As the world population continues to grow, so does the demand for textile products. The market share of the currently dominating type of fibres, polyester and cotton, is eventually expected to shrink or stagnate due to price and sustainability issues. The only fibre type with potential for long term increase in production volumes is man-made cellulosic fibres. Today, the traditional self-standing viscose process is the dominating technology for the manufacture of man-made cellulosic fibres. Environmental and occupational issues related to the viscose process in Asian factories, accounting for almost 80% of the global production of man-made cellulosic fibres, are considerable. Development of economically and technically feasible regenerated cellulose process technologies based on renewable raw materials is necessary in order to satisfy future global textile fibre demand in a sustainable way. Water-based cold alkali fibre manufacture, together with recent advances in production of reactive cellulose pulp from wood or recycled textiles have a high potential for fulfilling the above criteria due to lower environmental impact and availability of sustainable raw material sources.

At the same time, the European pulp and paper industry is actively searching for new revenues due to reduced paper consumption and to the global competition from South America, Asia and southern North America, where both forest growth and pulp production capacity are much higher. A new cellulose dissolution/regeneration process, combined with extensive pulp mill integration could be the key for better environmental and economic performance of textile fibre production. Such a process would also offer interesting business opportunities for pulp mills, promoting the revival of pulp and paper industry in Europe.

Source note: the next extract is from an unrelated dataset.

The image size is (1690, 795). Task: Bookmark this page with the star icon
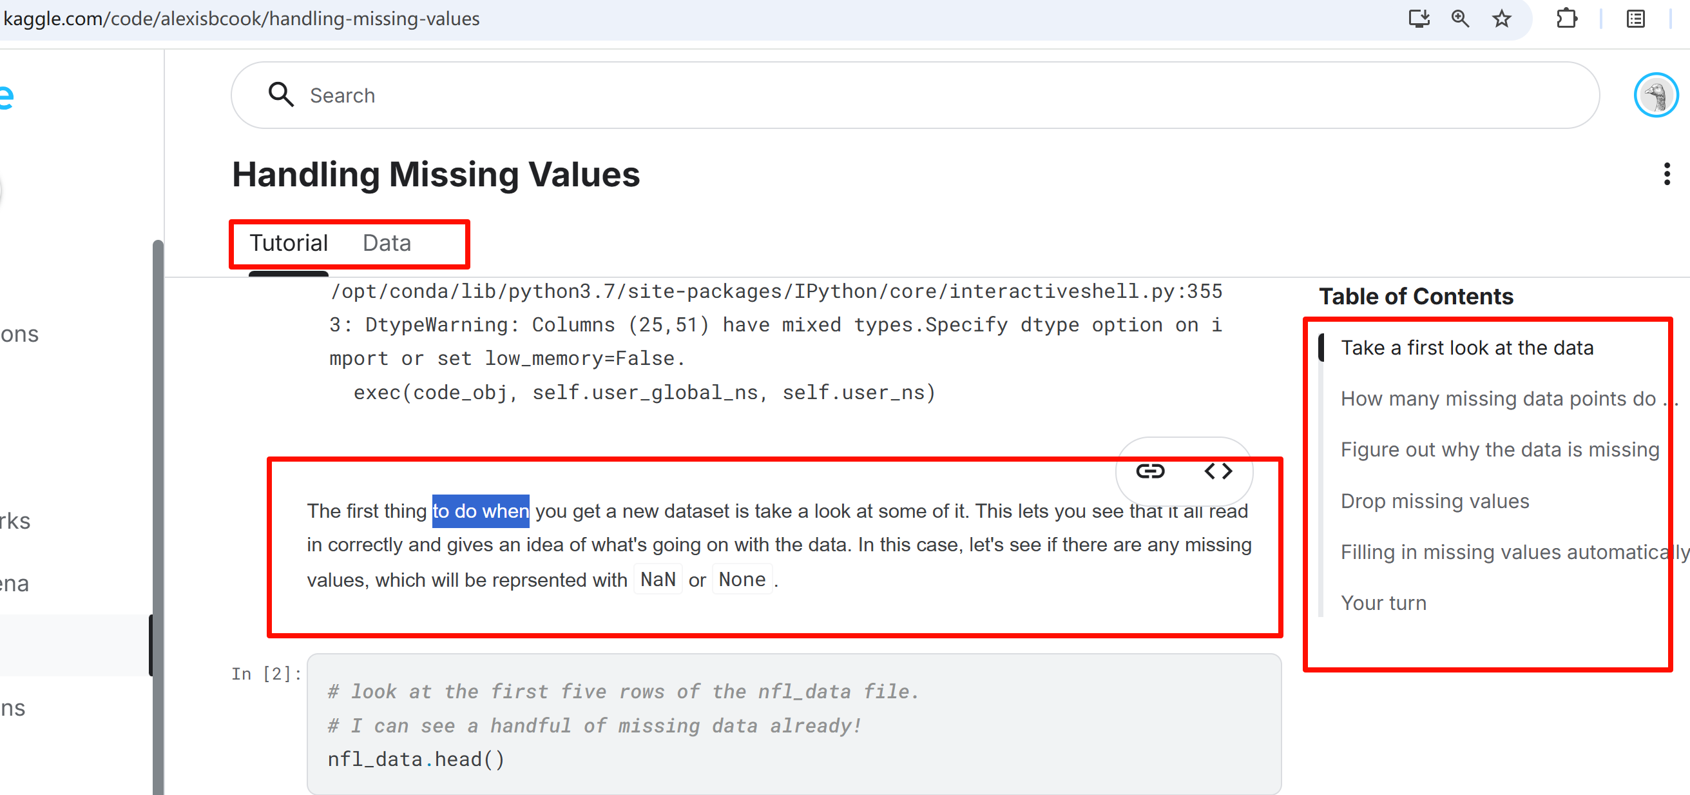tap(1502, 18)
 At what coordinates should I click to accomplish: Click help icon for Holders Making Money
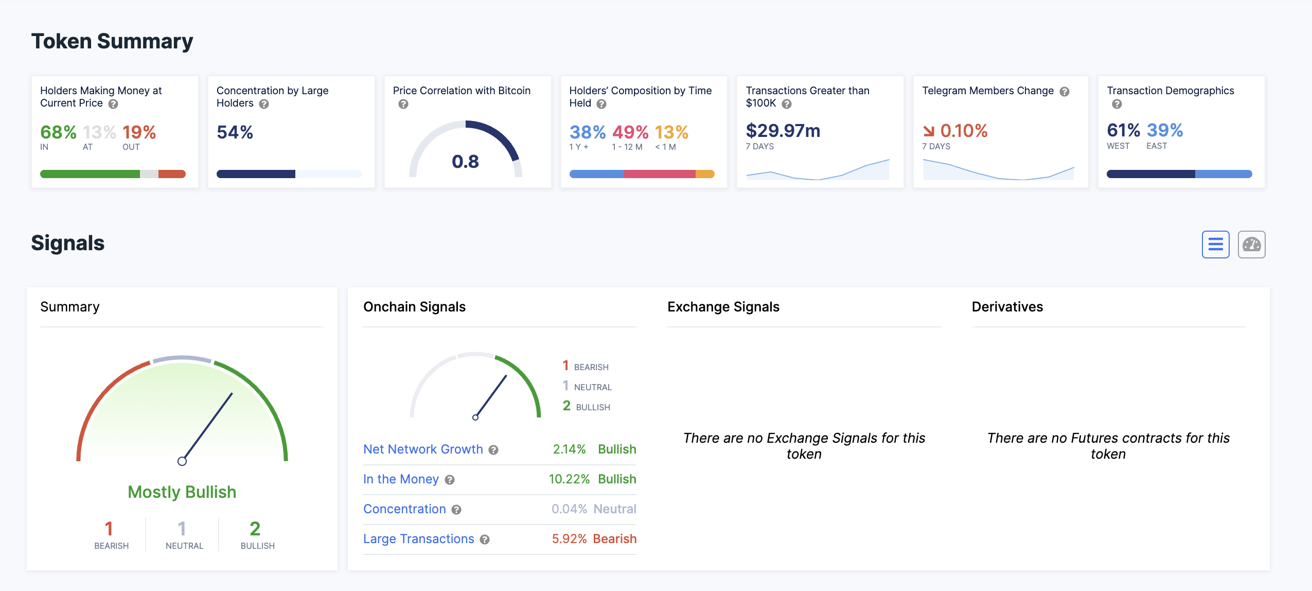tap(114, 104)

A novel advanced cold alkali based textile fibre production process, the NeoCel process, will be developed in the project. It will address the factors in individual process stages i.e., cellulose activation, cellulose dissolution and fibre regeneration, that currently limits the application of cold alkali processes for production of good quality textile fibres. In order to reduce environmental impact and cost, an essential part of the project is devoted to the system integration with the pulp mill leading to increased energy efficiency and recovery/regeneration of the chemicals used for the dissolution and regeneration of cellulose. The NeoCel process will be benchmarked against an (improved) viscose process that is integrated with a pulp mill and supplied with a modern efficient chemicals recovery/regeneration system in order to be a relevant benchmark process. Therefore, simulation and process design calculations will be conducted for the viscose process as well. Textile fabrics and garment prototypes will be manufactured in order to evaluate the new textile fibre properties throughout the whole value chain, from paper pulp to final garment, and to collect information for further process development in a future demonstration phase.